Life saving programs need to be protected

I write you today as our Sens. Patty Murray, Maria Cantwell and their colleagues in Congress craft the federal government’s budget for fiscal year 2017. As they do so, I encourage them to protect cost-effective, life-saving programs that fight diseases like HIV/AIDS, tackle hunger, and help the world’s poor pull themselves out of poverty for good, all for less than 1 percent of the federal budget.

I am fortunate that I, like most of us in Camas and Vancouver, don’t have to worry about where my next meal is coming from, or if I can get my children medicine when they have an illness. But millions around the world aren’t so fortunate.
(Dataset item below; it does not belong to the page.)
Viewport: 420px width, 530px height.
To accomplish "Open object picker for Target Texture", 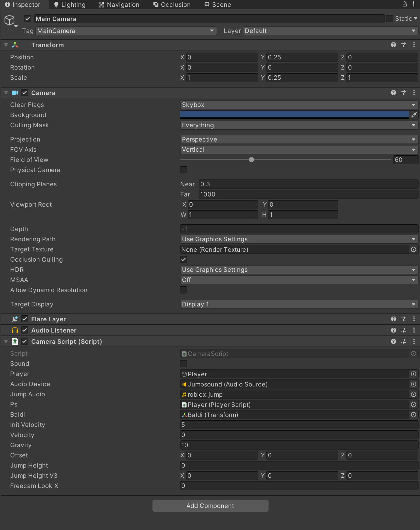I will point(414,249).
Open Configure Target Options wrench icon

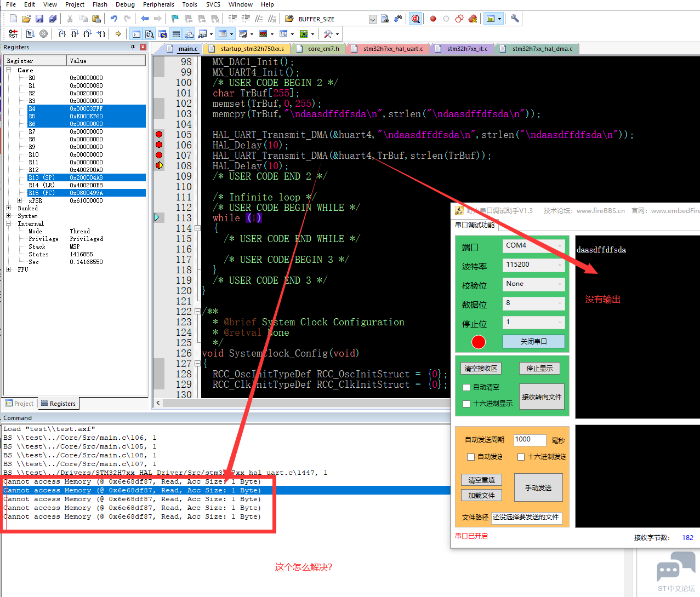[514, 18]
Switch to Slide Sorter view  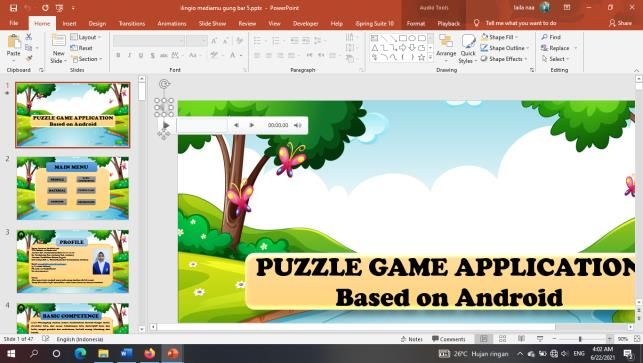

I have witnessed this firsthand on my trips to volunteer in African orphanages and at refugee camps in other parts of the world. Many people might not know, but less than 1 percent of the budget saves lives around the world and where you live should not determine whether you live or die.

The facts show extreme poverty has already been cut in half and can be virtually eliminated by 2030. We’ve come too far in the fight against extreme poverty to turn back now. So Patty Murray and Maria Cantwell and your colleagues, I ask you to please protect life-saving programs – like the Global Fund to Fight AIDS, TB and Malaria, and our nutrition aid, as the budget process moves forward.

Christopher Roberts, Camas

Brunell needs a reality check

Don Brunell’s recent opinion piece, “Answer not entirely blowin’ in the wind,” questions whether we will be able to construct enough new renewable electricity facilities to match demand and support a thriving economy. Unfortunately, both his assumptions and statements require a healthy reality check.

Mr. Brunell, retired president of the Association of Washington Business, questions,”…how much [wind energy] can we reasonably produce to meet our nation’s growing electrical demands?” He summarizes a litany of purported obstacles to constructing new energy facilities and concludes: “The bottom line is, our nation needs electricity from all sources. The key is to continue to make all energy sources more environmentally friendly and affordable.”

In reality, the Northwest Power and Conservation Council, the multi-state agency responsible for planning for the region’s long-term electricity needs, recently released its Seventh Northwest Power Plan that explains exactly how to ensure that we will have reliable and economical power for the next 20 years. The answer is by implementing energy efficiency and demand response resources, along with existing natural gas-fired generation, to meet all of our anticipated energy needs.

The power plan amply demonstrates the reality that we do not need electricity from all sources to meet our projected regional needs over the next 20 years. Rather, the plan is to focus on conservation and efficiency. Further, if new electricity plants become necessary in the future, they must first demonstrate that they can be constructed in an environmentally safe and responsible manner.

Mr. Brunell’s description of controversial wind facilities also misses the mark. He claims “protesters tried to stop even the small family-owned Whistling Ridge project on wind-swept, logged-over timberland near Bingen. The 50-turbine project was tucked behind the hills and out of the visual impact area of the Columbia River Gorge. Only a handful of residents would see a few wind turbines when looking out their back windows. That project is in limbo.”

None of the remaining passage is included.